文書抜粋:
^^^^^^^^^^^^^^^^

流通業の皆様こそ神様です!2020/12/03

昨日も運輸業に携わる方々がコロナ禍において嫌な思いをされているらしいことを少しだけ書きましたが、運輸業やサービス業を含む流通業全体が大変な事になっているようですね。
流通業に関わる従業員の5人に1人が、客からの暴言や暴力に悩んでいるそうです。

コロナ禍よりもずっと以前から、たまにニュースなどで見ることはあったのです。
「お客様は神様」をかさに着て、従業員に対して高圧的な態度で迫る客のこと。
違うでしょ、従業員は召使いでも何でもないし、客はご主人様でも何でもない。従業員と客は対等です。

私が思うに、サービス業や運輸業の従事者の皆様こそが「神様」です。
雨の日も風の日もトラックで長距離を走って生活必需品や色々な物資を届けて下さる皆様。

運輸業とはちょっと違うけれど、新聞配達の方が台風の暴風雨の最中の配達中にお亡くなりになったというニュースをここ数年毎年のように見るので、辛くなります。
そこまでして新聞を届けなくても、命の方が大事じゃないのって。新聞契約者の皆さんも、台風の暴風雨の最中くらい、新聞が届かなくても文句を言わないで欲しい。

トラックも、時々暴風雨に煽られて高速道路や橋の上で転倒したりしてますよね。
通信販売の拡大によって人手不足な中、届けた先が留守で宅配ボックスなども無い場合、再配達しなければならない。それも1軒や2軒じゃないし、膨大な量の配達物があるし、時間指定とかの物もあるから、きっと、配達の方は、あっちに行ったりこっちに行ったりしなくてはいけないはず。効率的な配達なんて無理に違いありません。

^^^^^^^^^^^^^^^^

提示項目:
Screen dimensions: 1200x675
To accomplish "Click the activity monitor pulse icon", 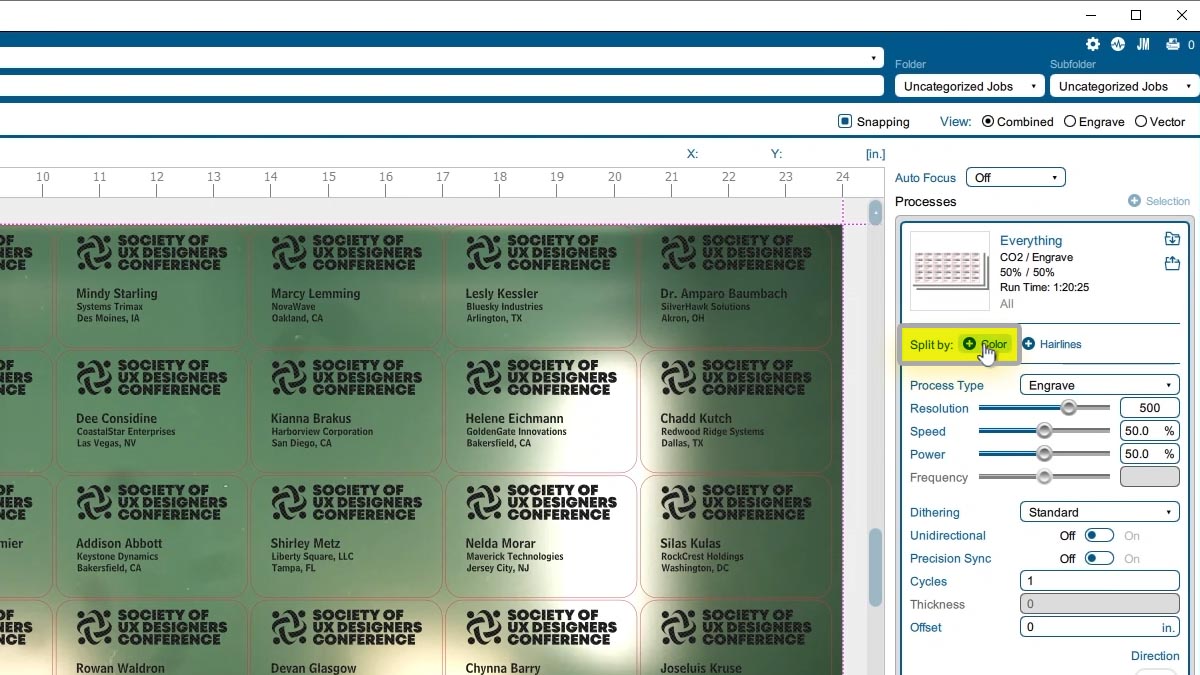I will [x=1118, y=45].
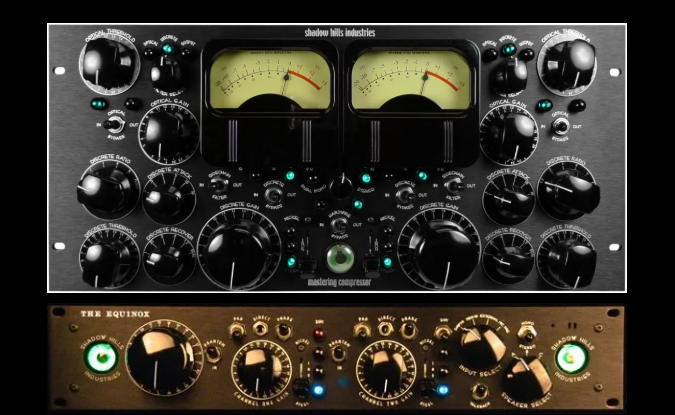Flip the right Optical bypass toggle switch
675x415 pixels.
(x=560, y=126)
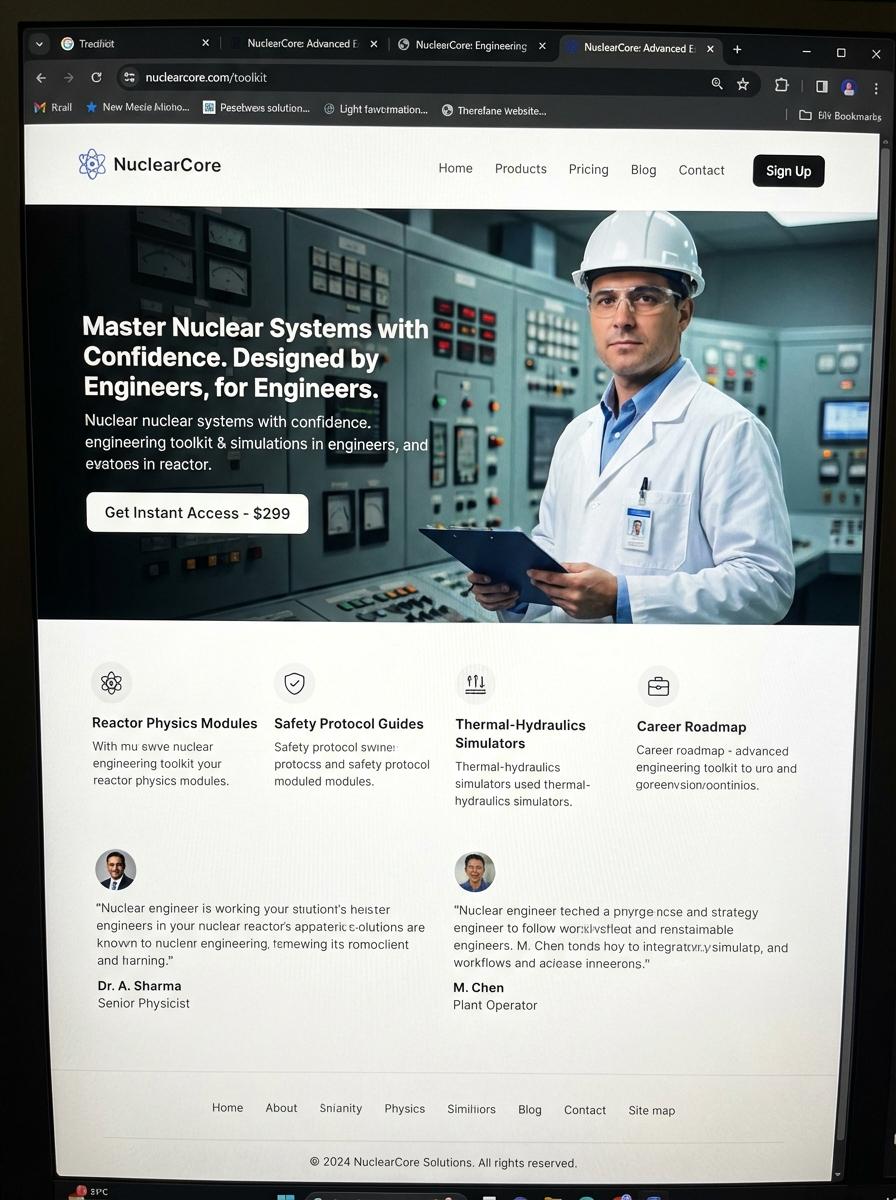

^^^^^^^^^^^^^^^^

設問 1: 流通業の従事者をめぐる文章によると、客からの暴言や暴力に悩んでいる従業員はどれくらいの割合ですか。
設問 2: 流通業の従事者をめぐる文章を、最後の文のあとから引き継いで書き進めてください。

解答 1: 流通業に関わる従業員の5人に1人です。

解答 2:
ちなみに、私は以前は時間指定にしてその時間帯には必ず自宅に居るようにしていましたが、数年前から「置き場指定」を利用できる通販サイトもあって、それを利用しています。

毎日色々な場所に行って沢山の人と対面して荷物の受け渡しをしなければならないのは、本当に大変だと思います。

小売店などのレジの方々も、何時間も立ちっぱなしで、どんな客にも笑顔で対応してくれます。
多くの方がパート従業員だと思うのですが、家事や育児などの合間を縫って働いておられる方も多いのですよね。仕事を終えて自宅に帰ったら休めるわけではなく、家事や育児などで時間に追われる方も居られるでしょう。
飛沫防止シートやアクリル板越しとはいえ、毎日どれほど多くの買い物客と対面するのでしょう。大変な仕事です。

消費者の中には、そういったエッセンシャルワーカーを見下すような言動する残念な人がいるようです。
「お客様は神様」と思って、客には何でも許されると思っているのでしょうか?

そもそも、「お客様は神様です」という言葉は誤解されています。
私が子供の頃に祖母や母親が大好きだった歌手の三波春夫さん。
三波春夫さんが「お客様は神様です」と言って広まった言葉だと思うけれど、「お客様は神様のように敬うべき」という意味ではないらしいのです。三波春夫さんの言った「お客様は神様です」は、「神様の前で歌うように邪念を払って歌わなければ、いい歌は歌えない」という、自分の歌に対する向き合い方を示すものだったようで、そもそも積極的な発言でもなかったようなのです。詳しくは下記サイトの「お客様は神様です」の欄をご参照ください。他にも、いろいろなサイトで紹介されているようですが。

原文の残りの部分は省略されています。